(Data Opens)

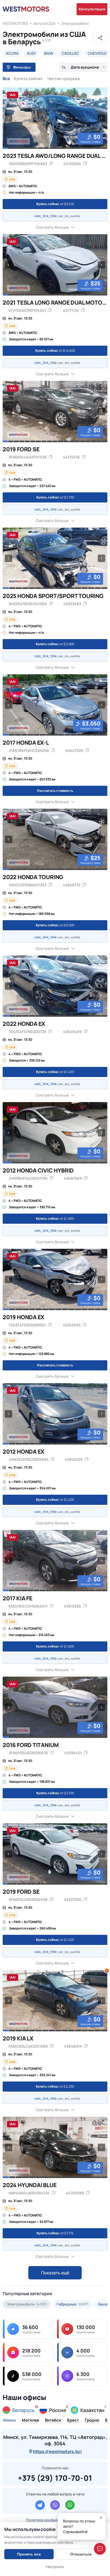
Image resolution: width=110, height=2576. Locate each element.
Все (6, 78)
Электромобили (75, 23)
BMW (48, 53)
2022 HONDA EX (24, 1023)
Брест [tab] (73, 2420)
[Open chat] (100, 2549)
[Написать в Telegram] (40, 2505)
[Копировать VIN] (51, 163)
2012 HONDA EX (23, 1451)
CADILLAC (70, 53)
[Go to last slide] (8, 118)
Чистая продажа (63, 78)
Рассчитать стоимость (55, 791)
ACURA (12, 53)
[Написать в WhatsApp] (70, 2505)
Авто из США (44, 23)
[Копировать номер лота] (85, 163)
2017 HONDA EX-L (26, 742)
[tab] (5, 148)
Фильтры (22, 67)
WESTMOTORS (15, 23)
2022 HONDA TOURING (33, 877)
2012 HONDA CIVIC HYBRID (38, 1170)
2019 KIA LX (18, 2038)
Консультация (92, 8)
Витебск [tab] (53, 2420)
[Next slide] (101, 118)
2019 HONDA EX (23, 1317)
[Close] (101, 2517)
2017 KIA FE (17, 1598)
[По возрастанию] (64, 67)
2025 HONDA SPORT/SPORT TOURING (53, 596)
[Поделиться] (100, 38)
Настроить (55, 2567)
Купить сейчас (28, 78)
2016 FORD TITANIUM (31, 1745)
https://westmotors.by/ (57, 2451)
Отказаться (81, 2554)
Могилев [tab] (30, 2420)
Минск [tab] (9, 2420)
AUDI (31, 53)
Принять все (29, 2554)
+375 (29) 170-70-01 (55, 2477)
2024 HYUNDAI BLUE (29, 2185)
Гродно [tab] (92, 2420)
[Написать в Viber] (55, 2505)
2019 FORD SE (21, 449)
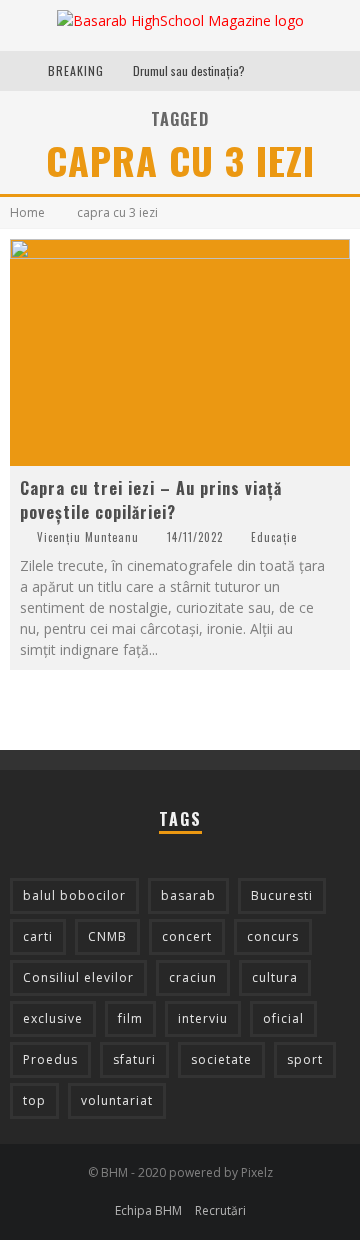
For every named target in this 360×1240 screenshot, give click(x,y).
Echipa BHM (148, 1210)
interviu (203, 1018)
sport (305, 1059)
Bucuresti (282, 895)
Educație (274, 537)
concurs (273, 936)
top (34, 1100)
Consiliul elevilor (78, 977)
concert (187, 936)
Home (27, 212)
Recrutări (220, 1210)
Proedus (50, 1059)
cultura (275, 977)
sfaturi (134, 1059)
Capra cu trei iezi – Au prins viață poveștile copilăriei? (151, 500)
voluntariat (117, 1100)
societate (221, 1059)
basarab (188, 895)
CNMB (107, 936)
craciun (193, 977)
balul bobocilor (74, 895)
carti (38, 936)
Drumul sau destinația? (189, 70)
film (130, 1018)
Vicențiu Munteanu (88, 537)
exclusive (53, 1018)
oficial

(Data Closes)
(Data Opens)

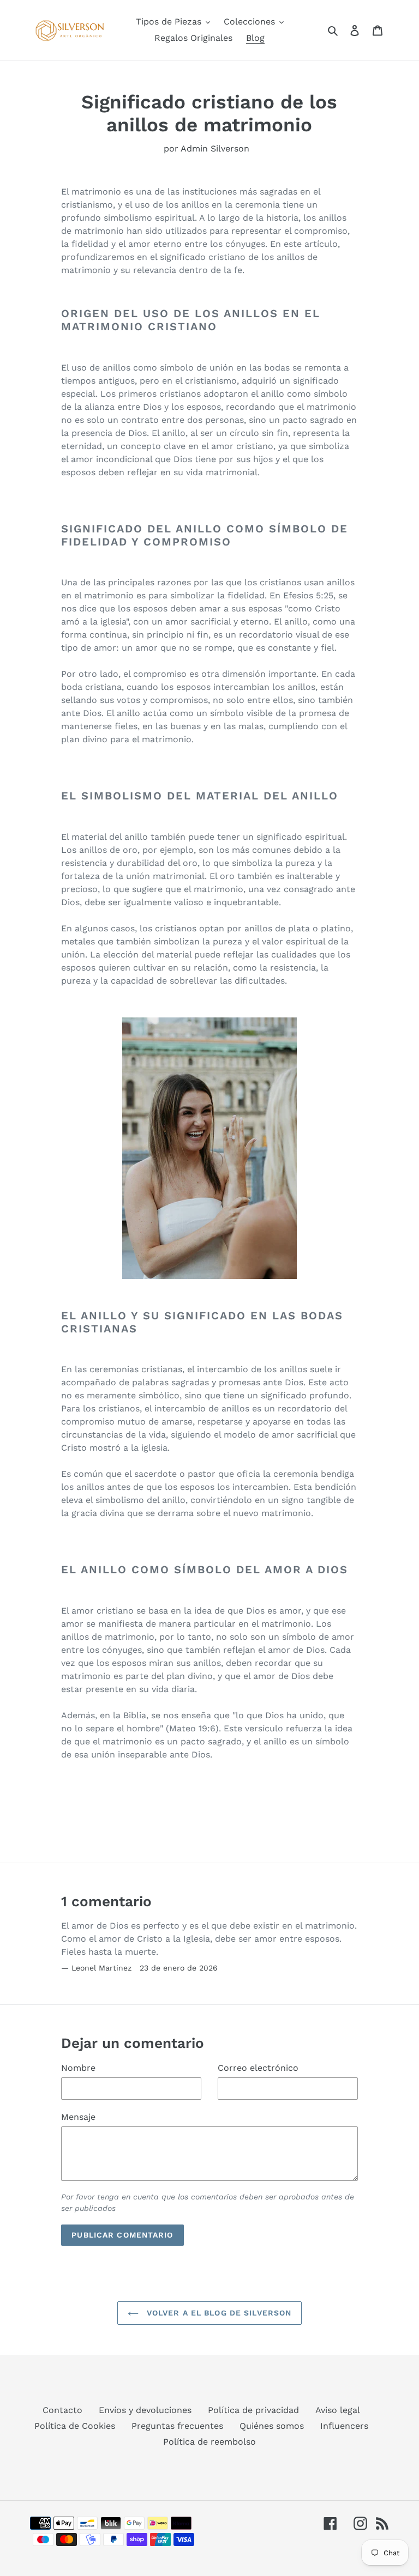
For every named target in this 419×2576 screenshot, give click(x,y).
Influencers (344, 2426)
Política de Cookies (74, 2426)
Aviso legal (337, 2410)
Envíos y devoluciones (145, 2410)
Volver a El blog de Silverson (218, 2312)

(Data Closes)

**Task item**
Give the lines above again exactly, from the one containing "Отказаться (81, 2554)" to the one containing "Consiliul elevilor (78, 977)", both included, but leave out the pictures.

**Result of the task**
Отказаться (81, 2554)
Могилев [tab] (30, 2420)
Минск [tab] (9, 2420)
AUDI (31, 53)
Принять все (29, 2554)
+375 (29) 170-70-01 (55, 2477)
2024 HYUNDAI BLUE (29, 2185)
Гродно [tab] (92, 2420)
[Написать в Viber] (55, 2505)
2019 FORD SE (21, 449)
For every named target in this 360×1240 screenshot, give click(x,y).
Echipa BHM (148, 1210)
interviu (203, 1018)
sport (305, 1059)
Bucuresti (282, 895)
Educație (274, 537)
concurs (273, 936)
top (34, 1100)
Consiliul elevilor (78, 977)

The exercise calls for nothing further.